* [Selected passage]:
◆ ◆ ◆ ◆

Shikamaru's Maths Challange

Read the IQ Challenge here. To take up the challenge, email Shikamaru your answer at

Other answers to this question : Main, Pg 13, 12, 11, 10, 9, 8, 7, 6, 5, 4, 3, 2


Challenge #04 - Training at the Academy

Your Answers ----------------------------------------

(18/12) Tim Watson : The possible numbers of students that will be left over is not a specific number but rather a category of numbers. That category is even numbers. I found that the number of students isn't relevant; therefore, there is no specific answer.

Shika : Yes it is a range of numbers but are more specific and would not contain those that would be impossible, given our conditions.


(17/12) Japple : In round 2, it's impossible for each student to spar with the nins that they haven't sparred with in the first round, and at the same time not spar with their opponents in the previous round. In order for that to happen, there would need to be a 3rd round. You are right that the second round can be identical to the first round, but some of the nin would still be sparring with previous opponents. Therefore, there is no  specific answer, but any integer can be the possible answer (except #s 0-3).

Shika : Please refer to previous postings on similar wrong answers.


(14/12) Sakura Kinimoto : Erm...I'm guessing it's 4. Cos I saw this  (i.e. 1 nin can go against 5, or 3 can go against 7) and in there, the difference between 1 and 5, 3 and 7 is 4. And since you never state that there was a certain number of people, it is (I think) safe to use the numbers you left in the question to get the people left over. So I guess it'll be 4 people or 1 squad left over. Er...Is that correct? Please send me an email to tell me if it's correct. Thanks!

Shika : Never rely on the numbers I give, they are just there to facilitate explanation.


(13/12) Uzumaki Toshiro : As stated in the rules of engagement, a student may engage as many opponents in Round A as they see fit.

And with Round B, the students must engage all opponents they did not fight in Round A.

Keeping these two rules in mind, eventually a student must face ALL opponents they did not previously fight.

As shown in one of the examples, a single student may fight as many opponents as they choose. This shows that while Squad-based combat is encouraged, it is not required.


The assumptions are based upon the above interpretation of the rules of engagement:

   1. The possibility of combat between members of the same squad.

   2. The phrase 'nins cannot change opponents' is interpreted as
      that a student may not stop fighting a selected opponent until a
      clear victory or defeat.

   3. A student may continue fighting after a defeat.


This set of rules ensures that if a squad of students successfully defeats all opponents, then in Round B the members of the squad will have to face each other. This ensures their participation in Round B.

The only possible way for there to be inactive students in Round B is for the students in question to defeat ALL opponents in Round A.


Let the letter 'n' represent the number of students participating in the combat. As a student cannot fight himself, the number of opponents
possible must be (n-1).

The possibility of challenging all opponents, in addition to the possibility of Assumption 3, allows a student to be left out of Round B.

Following the above reasoning, it is possible for ALL students to challenge ALL opponents. This would mean that no one would go on to Round B.

Of course, between the above two possibilities lies the opportunity for any number of students to attempt to take on all opponents.

◆ ◆ ◆ ◆

* [Material]:
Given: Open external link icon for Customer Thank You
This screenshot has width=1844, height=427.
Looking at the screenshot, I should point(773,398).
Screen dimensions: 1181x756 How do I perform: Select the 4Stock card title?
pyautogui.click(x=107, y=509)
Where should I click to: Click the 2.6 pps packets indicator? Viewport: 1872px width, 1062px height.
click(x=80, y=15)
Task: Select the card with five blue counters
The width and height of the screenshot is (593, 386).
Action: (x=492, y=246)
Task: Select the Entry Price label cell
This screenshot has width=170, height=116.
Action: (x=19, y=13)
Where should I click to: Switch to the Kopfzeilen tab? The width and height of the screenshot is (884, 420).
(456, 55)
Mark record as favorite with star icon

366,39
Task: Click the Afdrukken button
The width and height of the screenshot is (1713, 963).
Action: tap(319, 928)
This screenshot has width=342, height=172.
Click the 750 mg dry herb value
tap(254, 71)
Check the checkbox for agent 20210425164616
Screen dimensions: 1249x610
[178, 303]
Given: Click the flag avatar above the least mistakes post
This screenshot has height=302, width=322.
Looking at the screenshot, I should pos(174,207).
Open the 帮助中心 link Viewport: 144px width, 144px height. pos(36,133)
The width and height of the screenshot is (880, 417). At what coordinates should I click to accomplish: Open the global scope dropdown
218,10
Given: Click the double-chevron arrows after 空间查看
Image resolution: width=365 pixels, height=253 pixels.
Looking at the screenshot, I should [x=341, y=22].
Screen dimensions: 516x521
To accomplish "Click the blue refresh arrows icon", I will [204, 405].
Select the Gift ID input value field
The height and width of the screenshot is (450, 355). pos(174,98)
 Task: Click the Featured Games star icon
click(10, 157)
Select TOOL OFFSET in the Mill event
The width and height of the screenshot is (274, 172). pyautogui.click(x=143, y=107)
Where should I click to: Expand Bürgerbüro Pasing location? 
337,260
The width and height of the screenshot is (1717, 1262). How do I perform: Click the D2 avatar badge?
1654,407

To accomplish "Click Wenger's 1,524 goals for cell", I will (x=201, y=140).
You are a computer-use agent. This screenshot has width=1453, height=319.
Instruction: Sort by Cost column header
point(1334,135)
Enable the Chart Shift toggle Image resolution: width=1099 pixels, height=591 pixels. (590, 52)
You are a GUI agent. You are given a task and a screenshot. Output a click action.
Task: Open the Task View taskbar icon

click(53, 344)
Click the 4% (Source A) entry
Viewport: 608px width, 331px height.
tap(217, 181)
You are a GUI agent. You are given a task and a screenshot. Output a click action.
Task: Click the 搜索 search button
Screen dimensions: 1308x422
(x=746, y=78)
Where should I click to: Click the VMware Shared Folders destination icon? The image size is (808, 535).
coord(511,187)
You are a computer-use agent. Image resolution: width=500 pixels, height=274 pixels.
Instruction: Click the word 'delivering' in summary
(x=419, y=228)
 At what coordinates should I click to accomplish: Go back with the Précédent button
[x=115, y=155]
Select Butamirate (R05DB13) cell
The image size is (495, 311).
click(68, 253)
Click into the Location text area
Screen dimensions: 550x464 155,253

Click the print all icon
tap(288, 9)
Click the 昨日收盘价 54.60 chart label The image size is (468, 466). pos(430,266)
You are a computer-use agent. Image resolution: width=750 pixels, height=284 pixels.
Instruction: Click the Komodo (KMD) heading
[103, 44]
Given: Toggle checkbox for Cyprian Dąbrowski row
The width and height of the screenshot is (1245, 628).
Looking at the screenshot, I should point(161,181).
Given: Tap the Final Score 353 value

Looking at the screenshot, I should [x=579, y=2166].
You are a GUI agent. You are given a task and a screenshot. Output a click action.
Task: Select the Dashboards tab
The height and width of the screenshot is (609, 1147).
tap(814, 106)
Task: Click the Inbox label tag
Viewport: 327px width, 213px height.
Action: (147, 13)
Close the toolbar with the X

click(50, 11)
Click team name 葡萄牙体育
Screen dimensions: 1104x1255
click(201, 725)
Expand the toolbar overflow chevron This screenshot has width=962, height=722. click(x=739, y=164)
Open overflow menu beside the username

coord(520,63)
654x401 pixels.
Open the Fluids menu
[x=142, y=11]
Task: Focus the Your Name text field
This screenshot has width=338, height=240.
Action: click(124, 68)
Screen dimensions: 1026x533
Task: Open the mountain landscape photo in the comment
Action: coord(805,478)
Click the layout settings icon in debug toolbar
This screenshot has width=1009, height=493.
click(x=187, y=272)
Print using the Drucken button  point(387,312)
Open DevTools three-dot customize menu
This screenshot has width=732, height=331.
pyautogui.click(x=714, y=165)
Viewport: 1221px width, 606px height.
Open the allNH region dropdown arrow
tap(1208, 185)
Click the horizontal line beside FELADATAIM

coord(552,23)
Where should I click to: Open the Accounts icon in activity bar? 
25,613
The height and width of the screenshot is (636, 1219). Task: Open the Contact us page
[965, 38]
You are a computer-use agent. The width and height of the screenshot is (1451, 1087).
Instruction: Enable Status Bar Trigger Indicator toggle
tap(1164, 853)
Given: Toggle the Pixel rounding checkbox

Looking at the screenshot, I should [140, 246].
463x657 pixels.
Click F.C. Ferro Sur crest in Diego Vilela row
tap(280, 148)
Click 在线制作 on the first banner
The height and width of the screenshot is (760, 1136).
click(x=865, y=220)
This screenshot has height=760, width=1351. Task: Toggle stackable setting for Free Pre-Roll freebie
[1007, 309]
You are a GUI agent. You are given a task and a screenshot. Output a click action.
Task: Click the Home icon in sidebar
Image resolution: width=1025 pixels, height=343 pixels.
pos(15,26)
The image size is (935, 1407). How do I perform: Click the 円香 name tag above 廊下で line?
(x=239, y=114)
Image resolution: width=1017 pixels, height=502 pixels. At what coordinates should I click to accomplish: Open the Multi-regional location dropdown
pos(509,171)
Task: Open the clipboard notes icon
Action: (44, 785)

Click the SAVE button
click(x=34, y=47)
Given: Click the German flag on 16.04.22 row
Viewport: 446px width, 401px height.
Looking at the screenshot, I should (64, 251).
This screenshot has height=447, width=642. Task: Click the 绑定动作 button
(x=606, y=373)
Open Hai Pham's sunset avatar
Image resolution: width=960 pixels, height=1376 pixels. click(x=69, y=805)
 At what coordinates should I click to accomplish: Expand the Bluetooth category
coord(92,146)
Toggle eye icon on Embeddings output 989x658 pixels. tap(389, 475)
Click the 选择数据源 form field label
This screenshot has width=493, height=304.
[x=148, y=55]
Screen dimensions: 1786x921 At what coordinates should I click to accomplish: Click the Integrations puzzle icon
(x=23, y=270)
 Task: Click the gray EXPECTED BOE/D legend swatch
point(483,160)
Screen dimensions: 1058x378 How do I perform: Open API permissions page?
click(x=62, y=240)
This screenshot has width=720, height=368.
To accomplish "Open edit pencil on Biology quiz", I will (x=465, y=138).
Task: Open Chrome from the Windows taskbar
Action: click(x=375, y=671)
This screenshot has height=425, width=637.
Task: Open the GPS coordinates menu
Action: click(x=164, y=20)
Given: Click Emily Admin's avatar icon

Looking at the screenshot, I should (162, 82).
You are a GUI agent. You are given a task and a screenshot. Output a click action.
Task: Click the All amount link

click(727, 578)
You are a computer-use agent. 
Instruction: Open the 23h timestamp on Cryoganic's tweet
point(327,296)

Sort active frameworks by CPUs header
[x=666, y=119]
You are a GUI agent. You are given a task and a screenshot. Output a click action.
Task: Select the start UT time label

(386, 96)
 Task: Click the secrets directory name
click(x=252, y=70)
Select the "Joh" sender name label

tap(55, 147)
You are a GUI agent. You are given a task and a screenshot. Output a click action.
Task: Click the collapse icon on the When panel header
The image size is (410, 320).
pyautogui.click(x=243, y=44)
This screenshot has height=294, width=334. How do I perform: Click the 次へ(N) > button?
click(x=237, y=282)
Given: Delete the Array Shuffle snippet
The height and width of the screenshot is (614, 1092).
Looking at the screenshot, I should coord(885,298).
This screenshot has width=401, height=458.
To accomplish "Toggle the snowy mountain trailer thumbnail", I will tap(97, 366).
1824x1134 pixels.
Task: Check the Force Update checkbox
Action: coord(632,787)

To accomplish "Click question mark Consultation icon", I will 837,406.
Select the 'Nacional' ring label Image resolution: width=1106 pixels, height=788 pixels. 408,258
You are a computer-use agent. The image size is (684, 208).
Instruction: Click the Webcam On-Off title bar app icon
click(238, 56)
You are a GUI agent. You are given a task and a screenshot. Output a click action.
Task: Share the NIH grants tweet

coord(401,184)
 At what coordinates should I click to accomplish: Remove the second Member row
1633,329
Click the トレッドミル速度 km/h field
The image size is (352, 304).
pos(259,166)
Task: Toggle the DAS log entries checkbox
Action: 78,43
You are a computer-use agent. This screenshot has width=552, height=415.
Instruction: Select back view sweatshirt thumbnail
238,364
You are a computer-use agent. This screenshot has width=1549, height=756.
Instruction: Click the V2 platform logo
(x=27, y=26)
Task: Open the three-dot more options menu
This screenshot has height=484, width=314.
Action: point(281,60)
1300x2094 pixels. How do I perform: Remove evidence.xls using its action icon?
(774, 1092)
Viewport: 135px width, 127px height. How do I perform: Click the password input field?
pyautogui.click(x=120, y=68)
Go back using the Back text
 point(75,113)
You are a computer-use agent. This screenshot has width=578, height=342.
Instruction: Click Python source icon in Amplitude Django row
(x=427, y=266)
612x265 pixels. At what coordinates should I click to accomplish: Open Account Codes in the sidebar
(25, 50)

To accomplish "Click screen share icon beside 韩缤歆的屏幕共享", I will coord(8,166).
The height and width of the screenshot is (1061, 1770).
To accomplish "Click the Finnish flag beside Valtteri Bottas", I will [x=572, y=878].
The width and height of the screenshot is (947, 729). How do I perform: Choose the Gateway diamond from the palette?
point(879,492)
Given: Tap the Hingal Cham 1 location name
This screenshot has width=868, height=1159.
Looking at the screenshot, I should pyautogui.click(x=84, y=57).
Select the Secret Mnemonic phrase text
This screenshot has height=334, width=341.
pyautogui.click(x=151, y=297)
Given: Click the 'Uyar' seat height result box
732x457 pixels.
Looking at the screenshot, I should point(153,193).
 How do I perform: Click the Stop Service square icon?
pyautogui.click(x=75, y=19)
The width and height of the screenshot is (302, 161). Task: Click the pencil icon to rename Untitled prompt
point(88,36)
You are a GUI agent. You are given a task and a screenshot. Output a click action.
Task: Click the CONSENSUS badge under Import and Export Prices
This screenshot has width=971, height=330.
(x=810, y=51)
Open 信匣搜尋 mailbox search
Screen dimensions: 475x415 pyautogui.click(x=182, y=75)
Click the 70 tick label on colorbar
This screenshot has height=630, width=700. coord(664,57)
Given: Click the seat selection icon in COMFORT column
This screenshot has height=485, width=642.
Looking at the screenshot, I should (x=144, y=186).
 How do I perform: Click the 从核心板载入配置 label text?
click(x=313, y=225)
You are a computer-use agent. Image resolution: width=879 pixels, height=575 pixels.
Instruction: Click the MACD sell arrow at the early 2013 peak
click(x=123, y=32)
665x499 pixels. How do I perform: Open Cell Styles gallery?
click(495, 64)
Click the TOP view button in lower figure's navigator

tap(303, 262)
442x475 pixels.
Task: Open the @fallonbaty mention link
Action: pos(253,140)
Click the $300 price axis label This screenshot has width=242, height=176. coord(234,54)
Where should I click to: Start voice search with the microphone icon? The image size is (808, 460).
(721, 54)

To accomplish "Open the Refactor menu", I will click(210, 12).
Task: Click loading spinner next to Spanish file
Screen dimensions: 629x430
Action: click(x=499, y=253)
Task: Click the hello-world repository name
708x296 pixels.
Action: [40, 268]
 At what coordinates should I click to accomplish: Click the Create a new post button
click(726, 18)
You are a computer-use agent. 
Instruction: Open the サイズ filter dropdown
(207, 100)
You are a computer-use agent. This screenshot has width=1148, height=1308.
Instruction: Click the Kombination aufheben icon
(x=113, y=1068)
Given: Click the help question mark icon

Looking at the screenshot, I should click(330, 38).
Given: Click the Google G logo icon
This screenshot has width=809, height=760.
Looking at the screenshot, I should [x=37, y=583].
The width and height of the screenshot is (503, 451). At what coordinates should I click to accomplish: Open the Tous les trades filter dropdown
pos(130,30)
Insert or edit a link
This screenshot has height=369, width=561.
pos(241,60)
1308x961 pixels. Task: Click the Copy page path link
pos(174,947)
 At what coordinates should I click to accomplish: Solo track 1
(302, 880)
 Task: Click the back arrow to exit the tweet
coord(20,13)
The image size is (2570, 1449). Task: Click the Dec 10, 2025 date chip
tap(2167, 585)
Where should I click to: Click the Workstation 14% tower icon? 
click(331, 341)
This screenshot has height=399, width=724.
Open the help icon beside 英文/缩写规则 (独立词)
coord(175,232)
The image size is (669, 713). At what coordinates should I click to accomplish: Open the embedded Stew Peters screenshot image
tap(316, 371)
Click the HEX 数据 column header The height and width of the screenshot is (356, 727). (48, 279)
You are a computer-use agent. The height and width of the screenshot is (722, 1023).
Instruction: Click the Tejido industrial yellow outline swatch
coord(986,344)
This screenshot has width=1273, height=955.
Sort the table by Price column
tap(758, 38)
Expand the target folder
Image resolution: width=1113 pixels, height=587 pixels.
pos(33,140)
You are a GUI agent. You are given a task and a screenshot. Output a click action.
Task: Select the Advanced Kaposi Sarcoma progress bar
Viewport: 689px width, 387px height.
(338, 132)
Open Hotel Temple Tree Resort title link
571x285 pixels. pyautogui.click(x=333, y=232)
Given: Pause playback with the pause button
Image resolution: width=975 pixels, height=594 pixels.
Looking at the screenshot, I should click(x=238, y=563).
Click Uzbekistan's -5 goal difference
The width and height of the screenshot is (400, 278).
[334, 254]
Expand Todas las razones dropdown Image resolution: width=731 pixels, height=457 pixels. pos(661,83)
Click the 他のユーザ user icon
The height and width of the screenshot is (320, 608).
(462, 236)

◆ ◆ ◆ ◆

Write out the passage of the math challenge thread between "(13/12) Uzumaki Toshiro" and "not previously fight.", inclusive.

(13/12) Uzumaki Toshiro : As stated in the rules of engagement, a student may engage as many opponents in Round A as they see fit.

And with Round B, the students must engage all opponents they did not fight in Round A.

Keeping these two rules in mind, eventually a student must face ALL opponents they did not previously fight.